Perhaps they have been too skeptical."
Indeed. The scientific community was still waiting for the data. Most immunologists
withheld comment until Pauling finally published his results in Science and the Journal of Experimental Medicine in August 1942, five months after the press release went out. The papers were not
impressive. Pauling's control experiments looked weak. The experiments were described
with such a paucity of detail that replicating the work was difficult. When Landsteiner
and others tried to create artificial antibodies using Pauling's approach, they failed.
Nor were things going well inside Pauling's lab. Dan Campbell seemed to be the only
researcher who could make artificial antibodies. When others, students and postdoctoral
fellows, tried, they had no luck. "You have my good wishes in your endeavor to create
artificial antibodies," one research fellow wrote Pauling, "but I must confess to
a feeling of pessimism.... Frankly, I am not impressed by experimental procedures
which work sometimes but which do not at other times, and no cause can be assigned
for the failure." Further experiments in which Campbell's artificial antibodies were
given to infected test animals showed only a slight effect.

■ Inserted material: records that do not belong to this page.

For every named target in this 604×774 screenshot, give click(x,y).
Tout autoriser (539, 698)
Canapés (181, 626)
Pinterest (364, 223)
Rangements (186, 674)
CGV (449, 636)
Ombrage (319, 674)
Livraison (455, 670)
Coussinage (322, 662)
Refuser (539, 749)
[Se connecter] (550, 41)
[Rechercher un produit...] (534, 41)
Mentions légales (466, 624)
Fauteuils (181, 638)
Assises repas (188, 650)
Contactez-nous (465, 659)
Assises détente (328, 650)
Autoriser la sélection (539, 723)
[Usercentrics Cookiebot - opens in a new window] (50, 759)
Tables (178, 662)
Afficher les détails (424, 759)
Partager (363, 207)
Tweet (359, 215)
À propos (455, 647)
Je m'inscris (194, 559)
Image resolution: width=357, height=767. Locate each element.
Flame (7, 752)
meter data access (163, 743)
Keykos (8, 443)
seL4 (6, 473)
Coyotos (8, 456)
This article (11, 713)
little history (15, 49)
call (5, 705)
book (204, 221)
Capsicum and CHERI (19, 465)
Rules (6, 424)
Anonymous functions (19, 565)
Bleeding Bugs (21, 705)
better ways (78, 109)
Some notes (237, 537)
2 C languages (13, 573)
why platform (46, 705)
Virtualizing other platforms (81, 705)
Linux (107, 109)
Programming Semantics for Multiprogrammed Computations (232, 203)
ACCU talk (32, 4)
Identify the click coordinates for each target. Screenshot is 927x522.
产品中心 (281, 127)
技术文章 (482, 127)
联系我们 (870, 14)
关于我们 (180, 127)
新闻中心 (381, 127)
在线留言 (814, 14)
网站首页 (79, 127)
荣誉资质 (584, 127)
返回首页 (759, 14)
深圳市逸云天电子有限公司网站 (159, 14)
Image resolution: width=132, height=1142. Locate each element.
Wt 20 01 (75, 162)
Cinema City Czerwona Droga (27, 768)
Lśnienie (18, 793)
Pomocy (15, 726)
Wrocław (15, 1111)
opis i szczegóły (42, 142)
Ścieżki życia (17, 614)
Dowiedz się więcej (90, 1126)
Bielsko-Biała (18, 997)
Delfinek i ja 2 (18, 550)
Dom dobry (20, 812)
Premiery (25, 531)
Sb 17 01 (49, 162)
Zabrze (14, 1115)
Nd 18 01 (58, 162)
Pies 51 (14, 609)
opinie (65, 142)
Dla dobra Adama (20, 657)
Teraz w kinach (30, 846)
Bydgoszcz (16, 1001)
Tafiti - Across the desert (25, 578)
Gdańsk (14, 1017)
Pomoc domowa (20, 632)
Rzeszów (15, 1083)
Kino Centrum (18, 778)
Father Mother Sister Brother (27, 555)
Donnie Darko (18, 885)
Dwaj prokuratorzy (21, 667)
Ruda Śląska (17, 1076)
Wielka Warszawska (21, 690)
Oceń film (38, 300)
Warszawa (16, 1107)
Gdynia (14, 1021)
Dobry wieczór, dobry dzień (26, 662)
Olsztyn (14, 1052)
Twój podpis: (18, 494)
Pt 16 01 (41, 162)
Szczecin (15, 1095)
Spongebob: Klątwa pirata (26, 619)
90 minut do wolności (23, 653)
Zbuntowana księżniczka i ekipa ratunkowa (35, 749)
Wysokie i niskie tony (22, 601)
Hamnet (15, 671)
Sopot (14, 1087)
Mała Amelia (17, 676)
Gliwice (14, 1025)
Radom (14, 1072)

By early 1943, even the Rockefeller Foundation was becoming skeptical. Pauling was
now dealing with Frank Blair Hanson, who had taken some of Weaver's duties during the War, and who was less entranced
than Weaver with Pauling's work. Hanson surveyed the nation's leading immunologists
to see what they thought about Pauling's claims. The responses were not encouraging.

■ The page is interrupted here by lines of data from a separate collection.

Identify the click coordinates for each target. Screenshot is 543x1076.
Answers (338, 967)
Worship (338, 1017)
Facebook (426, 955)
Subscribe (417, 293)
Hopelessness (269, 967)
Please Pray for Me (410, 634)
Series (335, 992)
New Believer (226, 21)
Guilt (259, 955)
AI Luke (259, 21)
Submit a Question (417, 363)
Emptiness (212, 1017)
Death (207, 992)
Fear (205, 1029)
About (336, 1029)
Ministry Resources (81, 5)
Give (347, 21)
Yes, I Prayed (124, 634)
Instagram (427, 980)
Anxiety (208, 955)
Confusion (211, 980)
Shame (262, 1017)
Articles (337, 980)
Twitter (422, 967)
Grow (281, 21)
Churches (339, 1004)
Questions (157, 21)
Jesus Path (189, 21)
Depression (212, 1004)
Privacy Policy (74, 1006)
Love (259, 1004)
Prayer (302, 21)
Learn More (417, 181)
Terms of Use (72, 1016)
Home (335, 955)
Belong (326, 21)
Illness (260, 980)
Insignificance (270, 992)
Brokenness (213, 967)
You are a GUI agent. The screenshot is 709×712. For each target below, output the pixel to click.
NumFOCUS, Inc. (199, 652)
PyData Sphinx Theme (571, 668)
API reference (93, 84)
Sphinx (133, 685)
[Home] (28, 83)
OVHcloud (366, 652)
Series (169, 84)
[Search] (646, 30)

The general consensus seemed to be that Pauling's experimental evidence was thin at
best. The results were not convincing. Even Landsteiner opined that the chances were
less than 50-50 that Pauling had created artificial antibodies.
When Hanson asked why, in the face of so much inconclusive work, his artificial antibody
grant should be renewed, Pauling was uncharacteristically retiring, saying only that
he was "disappointed" with his failure to find medical applications for his antibodies.
The Rockefeller Foundation responded by cutting his funding for the project by more
than half. The experimental results continued to look weak. Pauling began downplaying
the importance of the work. He stopped talking about artificial antibodies. He quietly
abandoned his patent application. And the whole issue faded away as immunologists
began to put together a picture of a far more complex – and much different – method
of antibody formation in the body. Pauling, it was clear by the end of the 1950s,
had been wrong.
But he never retracted his work. He continued to believe that Dan Campbell had created
artificial antibodies, albeit "very weak ones."
Campbell, for his part, told another Caltech researcher years later that the whole
thing had been the result of overenthusiasm. A lab assistant, he said, had shaded
the results to fit what he thought his bosses wanted to see. The whole thing, he said,
happened "because of some technician who wanted the results to please the professor."